WORK INSTRUCTION:
Return exactly the lines of the records below, starting at the line that contains "Télécharger la fiche technique (131, 1348)" and ending at the line that contains "主食 (667, 570)", with both of those lines kept.

PROVIDED DATA Block Start

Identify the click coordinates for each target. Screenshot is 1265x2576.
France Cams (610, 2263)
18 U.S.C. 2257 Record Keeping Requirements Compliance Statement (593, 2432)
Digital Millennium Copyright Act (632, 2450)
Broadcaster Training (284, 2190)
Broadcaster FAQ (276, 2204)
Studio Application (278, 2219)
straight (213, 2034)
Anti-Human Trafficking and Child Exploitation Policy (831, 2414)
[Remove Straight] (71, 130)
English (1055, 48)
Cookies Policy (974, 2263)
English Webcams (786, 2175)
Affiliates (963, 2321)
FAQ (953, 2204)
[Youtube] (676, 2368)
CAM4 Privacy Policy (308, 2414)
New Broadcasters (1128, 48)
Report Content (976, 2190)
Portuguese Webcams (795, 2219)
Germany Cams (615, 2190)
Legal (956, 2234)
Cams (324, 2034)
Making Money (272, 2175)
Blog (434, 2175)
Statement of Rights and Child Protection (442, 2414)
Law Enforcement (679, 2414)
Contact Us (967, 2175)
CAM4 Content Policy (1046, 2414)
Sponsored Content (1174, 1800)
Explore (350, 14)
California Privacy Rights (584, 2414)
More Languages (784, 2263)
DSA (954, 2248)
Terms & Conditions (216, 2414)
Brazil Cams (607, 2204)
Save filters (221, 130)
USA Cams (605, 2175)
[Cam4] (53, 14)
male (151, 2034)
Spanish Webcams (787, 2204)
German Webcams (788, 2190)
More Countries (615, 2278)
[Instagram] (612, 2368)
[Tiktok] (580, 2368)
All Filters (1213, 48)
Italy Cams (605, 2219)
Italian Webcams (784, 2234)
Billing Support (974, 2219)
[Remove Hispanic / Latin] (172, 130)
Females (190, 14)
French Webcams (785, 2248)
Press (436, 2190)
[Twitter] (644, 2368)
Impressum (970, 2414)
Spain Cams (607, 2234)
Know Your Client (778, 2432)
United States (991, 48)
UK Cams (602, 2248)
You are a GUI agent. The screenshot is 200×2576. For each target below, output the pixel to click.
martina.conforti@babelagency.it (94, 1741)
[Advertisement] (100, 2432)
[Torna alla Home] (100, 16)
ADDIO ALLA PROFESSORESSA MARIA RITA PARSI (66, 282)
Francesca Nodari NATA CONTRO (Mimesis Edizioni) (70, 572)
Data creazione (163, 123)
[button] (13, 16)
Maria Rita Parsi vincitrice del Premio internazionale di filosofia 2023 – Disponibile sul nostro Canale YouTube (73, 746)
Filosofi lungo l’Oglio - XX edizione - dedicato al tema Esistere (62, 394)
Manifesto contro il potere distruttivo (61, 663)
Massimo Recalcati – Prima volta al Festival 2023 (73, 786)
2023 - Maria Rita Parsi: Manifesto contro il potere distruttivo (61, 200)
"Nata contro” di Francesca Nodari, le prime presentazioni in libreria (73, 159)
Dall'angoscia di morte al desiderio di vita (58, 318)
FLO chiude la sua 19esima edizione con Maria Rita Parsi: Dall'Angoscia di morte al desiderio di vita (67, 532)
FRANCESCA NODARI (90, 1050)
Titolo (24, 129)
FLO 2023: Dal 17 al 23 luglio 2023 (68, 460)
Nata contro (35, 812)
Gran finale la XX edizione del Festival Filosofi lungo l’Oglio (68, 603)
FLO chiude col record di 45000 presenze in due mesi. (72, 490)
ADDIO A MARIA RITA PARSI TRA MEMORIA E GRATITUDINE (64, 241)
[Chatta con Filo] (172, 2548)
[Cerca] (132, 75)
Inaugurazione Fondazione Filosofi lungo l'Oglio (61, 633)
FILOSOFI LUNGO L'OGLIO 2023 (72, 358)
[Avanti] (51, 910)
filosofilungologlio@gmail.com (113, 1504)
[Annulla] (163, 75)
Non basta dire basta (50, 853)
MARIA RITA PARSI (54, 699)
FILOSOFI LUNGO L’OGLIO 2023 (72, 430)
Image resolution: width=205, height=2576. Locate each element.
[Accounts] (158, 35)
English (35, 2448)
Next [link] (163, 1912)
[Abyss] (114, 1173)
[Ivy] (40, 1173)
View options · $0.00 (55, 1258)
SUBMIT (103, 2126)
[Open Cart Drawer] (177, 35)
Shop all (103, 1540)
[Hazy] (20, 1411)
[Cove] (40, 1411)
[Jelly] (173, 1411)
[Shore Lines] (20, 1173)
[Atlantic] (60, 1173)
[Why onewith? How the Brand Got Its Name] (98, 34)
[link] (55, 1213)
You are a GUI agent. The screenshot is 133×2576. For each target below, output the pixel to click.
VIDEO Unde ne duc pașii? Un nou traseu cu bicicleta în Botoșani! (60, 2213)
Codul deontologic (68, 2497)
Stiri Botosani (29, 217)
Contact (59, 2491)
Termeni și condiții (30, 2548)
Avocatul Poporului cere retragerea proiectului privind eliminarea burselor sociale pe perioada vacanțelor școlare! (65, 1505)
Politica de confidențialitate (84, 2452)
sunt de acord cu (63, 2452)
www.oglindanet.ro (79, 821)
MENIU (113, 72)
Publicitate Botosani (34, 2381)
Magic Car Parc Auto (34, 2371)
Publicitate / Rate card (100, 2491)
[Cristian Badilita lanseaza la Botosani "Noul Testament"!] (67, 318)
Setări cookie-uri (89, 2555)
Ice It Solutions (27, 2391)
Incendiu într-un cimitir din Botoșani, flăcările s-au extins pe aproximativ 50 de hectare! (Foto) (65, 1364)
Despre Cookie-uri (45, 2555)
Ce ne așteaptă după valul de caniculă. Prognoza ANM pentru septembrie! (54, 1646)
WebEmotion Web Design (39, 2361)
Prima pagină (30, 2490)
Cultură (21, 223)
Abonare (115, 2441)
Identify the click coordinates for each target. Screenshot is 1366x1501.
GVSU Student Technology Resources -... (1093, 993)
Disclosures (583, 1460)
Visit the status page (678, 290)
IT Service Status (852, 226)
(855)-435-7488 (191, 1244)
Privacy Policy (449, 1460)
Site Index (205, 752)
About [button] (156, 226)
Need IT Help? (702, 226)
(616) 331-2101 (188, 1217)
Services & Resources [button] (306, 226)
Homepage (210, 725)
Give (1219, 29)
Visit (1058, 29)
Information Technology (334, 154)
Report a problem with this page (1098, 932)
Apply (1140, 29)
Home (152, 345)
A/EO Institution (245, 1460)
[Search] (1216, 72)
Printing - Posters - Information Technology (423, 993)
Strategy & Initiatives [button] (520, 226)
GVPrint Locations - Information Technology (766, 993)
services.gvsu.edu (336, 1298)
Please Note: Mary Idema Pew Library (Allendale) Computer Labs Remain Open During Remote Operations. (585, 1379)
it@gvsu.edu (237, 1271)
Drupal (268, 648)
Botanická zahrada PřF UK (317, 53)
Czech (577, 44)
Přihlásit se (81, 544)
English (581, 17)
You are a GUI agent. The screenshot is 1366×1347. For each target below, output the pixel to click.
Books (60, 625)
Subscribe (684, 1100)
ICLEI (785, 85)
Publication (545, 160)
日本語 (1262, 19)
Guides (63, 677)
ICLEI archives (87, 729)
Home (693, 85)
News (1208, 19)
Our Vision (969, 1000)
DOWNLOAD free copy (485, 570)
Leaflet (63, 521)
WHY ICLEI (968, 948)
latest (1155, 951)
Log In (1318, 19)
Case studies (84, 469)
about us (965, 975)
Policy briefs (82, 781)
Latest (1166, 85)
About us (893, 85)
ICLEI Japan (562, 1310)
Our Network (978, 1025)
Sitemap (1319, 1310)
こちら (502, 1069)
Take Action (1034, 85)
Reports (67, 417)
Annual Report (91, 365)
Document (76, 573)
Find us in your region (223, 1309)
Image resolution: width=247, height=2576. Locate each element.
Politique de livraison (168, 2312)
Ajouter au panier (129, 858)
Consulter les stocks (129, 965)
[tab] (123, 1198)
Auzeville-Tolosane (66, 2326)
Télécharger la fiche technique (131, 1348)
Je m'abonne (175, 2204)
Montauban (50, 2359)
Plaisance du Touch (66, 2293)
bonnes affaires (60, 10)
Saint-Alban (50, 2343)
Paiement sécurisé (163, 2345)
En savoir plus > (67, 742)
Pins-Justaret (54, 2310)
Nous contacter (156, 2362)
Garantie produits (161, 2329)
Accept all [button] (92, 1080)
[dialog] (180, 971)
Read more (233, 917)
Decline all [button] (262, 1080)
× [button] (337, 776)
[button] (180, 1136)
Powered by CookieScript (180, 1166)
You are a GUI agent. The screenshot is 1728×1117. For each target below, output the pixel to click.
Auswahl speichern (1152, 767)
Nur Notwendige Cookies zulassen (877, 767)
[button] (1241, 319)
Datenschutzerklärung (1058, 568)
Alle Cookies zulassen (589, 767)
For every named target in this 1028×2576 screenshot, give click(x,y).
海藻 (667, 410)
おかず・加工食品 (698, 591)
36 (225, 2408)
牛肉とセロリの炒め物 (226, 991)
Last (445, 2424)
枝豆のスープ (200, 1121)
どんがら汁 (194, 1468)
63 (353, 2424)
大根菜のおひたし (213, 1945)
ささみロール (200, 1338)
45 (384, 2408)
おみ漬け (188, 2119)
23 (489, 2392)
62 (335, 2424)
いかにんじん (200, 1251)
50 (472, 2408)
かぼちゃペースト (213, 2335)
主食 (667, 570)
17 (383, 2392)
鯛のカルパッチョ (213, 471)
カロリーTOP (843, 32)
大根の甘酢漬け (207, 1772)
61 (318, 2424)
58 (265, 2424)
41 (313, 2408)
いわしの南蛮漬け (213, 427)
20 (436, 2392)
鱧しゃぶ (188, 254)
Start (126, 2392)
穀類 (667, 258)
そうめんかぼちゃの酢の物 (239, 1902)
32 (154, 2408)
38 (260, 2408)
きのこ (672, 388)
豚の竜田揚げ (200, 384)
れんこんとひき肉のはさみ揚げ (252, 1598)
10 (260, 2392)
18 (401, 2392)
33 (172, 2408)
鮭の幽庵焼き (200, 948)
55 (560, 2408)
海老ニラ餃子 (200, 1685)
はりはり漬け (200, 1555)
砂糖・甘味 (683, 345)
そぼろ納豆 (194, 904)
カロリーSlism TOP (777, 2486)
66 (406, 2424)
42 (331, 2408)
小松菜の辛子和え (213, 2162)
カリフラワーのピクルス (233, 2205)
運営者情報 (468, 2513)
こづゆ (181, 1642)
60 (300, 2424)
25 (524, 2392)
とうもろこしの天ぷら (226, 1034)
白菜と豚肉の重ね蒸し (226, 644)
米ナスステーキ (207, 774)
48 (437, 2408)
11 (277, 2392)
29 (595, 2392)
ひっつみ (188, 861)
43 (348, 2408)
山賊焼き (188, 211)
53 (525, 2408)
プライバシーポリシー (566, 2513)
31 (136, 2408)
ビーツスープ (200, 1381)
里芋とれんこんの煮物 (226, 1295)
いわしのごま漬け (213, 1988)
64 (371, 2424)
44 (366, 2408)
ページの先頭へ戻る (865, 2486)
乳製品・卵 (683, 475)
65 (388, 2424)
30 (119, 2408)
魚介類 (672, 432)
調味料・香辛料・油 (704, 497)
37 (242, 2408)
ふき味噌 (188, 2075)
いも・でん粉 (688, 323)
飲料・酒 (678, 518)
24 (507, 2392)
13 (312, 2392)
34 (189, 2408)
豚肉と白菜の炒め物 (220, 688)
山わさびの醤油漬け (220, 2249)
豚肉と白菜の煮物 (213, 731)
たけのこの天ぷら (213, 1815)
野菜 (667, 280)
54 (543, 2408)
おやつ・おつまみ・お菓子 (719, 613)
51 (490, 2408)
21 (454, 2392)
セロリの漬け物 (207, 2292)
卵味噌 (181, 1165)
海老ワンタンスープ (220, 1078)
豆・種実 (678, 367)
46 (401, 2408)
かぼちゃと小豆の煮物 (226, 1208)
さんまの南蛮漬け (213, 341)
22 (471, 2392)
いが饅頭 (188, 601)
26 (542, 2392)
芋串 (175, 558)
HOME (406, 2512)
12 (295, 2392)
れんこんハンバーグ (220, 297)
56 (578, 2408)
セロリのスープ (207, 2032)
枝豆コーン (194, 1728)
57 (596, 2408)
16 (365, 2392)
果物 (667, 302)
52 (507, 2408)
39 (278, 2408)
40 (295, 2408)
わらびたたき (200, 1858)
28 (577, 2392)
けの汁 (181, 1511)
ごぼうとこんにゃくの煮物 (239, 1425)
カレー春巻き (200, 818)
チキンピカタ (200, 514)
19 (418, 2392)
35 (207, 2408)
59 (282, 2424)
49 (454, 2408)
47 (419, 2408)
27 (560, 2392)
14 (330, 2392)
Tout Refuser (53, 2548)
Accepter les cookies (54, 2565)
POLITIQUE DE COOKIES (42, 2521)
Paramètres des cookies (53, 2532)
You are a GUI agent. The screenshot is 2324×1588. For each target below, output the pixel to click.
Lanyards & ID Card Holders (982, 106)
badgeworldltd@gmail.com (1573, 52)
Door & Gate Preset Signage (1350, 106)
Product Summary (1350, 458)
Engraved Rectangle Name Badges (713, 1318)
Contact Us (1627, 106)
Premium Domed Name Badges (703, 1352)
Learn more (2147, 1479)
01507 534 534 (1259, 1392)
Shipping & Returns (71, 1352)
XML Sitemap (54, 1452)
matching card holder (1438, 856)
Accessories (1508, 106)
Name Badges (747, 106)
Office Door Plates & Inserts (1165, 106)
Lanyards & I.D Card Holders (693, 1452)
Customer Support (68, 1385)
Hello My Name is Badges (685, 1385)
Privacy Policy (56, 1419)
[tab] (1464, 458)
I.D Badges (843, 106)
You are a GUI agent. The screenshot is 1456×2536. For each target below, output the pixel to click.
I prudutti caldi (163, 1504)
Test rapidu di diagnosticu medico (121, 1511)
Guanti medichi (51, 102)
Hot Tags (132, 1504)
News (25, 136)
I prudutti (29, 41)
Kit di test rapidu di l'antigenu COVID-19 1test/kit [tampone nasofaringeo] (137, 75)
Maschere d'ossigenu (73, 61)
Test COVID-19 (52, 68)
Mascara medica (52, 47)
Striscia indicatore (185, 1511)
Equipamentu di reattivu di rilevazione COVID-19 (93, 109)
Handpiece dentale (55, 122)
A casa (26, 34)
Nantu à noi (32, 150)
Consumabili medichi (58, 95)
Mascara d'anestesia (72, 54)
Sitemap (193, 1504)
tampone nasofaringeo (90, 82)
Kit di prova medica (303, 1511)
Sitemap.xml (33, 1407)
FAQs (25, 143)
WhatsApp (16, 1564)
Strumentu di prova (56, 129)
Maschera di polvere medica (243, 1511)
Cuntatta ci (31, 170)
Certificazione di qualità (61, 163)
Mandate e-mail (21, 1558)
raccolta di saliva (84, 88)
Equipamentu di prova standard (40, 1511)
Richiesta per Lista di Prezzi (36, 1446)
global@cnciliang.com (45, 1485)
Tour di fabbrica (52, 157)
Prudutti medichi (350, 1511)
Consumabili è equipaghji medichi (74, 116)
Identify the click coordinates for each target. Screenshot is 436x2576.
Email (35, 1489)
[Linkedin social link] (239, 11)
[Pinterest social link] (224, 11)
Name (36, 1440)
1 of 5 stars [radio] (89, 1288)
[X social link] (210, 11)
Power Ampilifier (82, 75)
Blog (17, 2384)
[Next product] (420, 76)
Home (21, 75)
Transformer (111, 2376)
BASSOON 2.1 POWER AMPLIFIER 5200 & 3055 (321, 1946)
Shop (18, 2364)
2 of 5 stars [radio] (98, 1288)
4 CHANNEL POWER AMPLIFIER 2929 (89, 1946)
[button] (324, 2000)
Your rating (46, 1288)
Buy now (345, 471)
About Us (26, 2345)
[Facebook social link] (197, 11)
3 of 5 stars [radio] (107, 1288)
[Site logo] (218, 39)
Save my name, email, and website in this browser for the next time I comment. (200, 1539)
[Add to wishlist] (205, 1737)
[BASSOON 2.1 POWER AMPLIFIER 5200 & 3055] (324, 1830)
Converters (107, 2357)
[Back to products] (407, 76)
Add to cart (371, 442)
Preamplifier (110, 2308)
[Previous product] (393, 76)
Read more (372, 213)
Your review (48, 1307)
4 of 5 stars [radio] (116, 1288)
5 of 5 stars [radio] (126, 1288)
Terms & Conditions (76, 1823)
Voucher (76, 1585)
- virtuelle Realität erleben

PROVIDED DATA Block End

THE COMPLETED TASK:
Télécharger la fiche technique (131, 1348)
Je m'abonne (175, 2204)
Montauban (50, 2359)
Plaisance du Touch (66, 2293)
bonnes affaires (60, 10)
Saint-Alban (50, 2343)
Paiement sécurisé (163, 2345)
En savoir plus > (67, 742)
Pins-Justaret (54, 2310)
Nous contacter (156, 2362)
Garantie produits (161, 2329)
Accept all [button] (92, 1080)
[dialog] (180, 971)
Read more (233, 917)
Decline all [button] (262, 1080)
× [button] (337, 776)
[button] (180, 1136)
Powered by CookieScript (180, 1166)
You are a GUI agent. The screenshot is 1728×1117. For each target below, output the pixel to click.
Auswahl speichern (1152, 767)
Nur Notwendige Cookies zulassen (877, 767)
[button] (1241, 319)
Datenschutzerklärung (1058, 568)
Alle Cookies zulassen (589, 767)
For every named target in this 1028×2576 screenshot, give click(x,y).
海藻 (667, 410)
おかず・加工食品 (698, 591)
36 (225, 2408)
牛肉とセロリの炒め物 (226, 991)
Last (445, 2424)
枝豆のスープ (200, 1121)
どんがら汁 (194, 1468)
63 (353, 2424)
大根菜のおひたし (213, 1945)
ささみロール (200, 1338)
45 (384, 2408)
おみ漬け (188, 2119)
23 (489, 2392)
62 (335, 2424)
いかにんじん (200, 1251)
50 (472, 2408)
かぼちゃペースト (213, 2335)
主食 (667, 570)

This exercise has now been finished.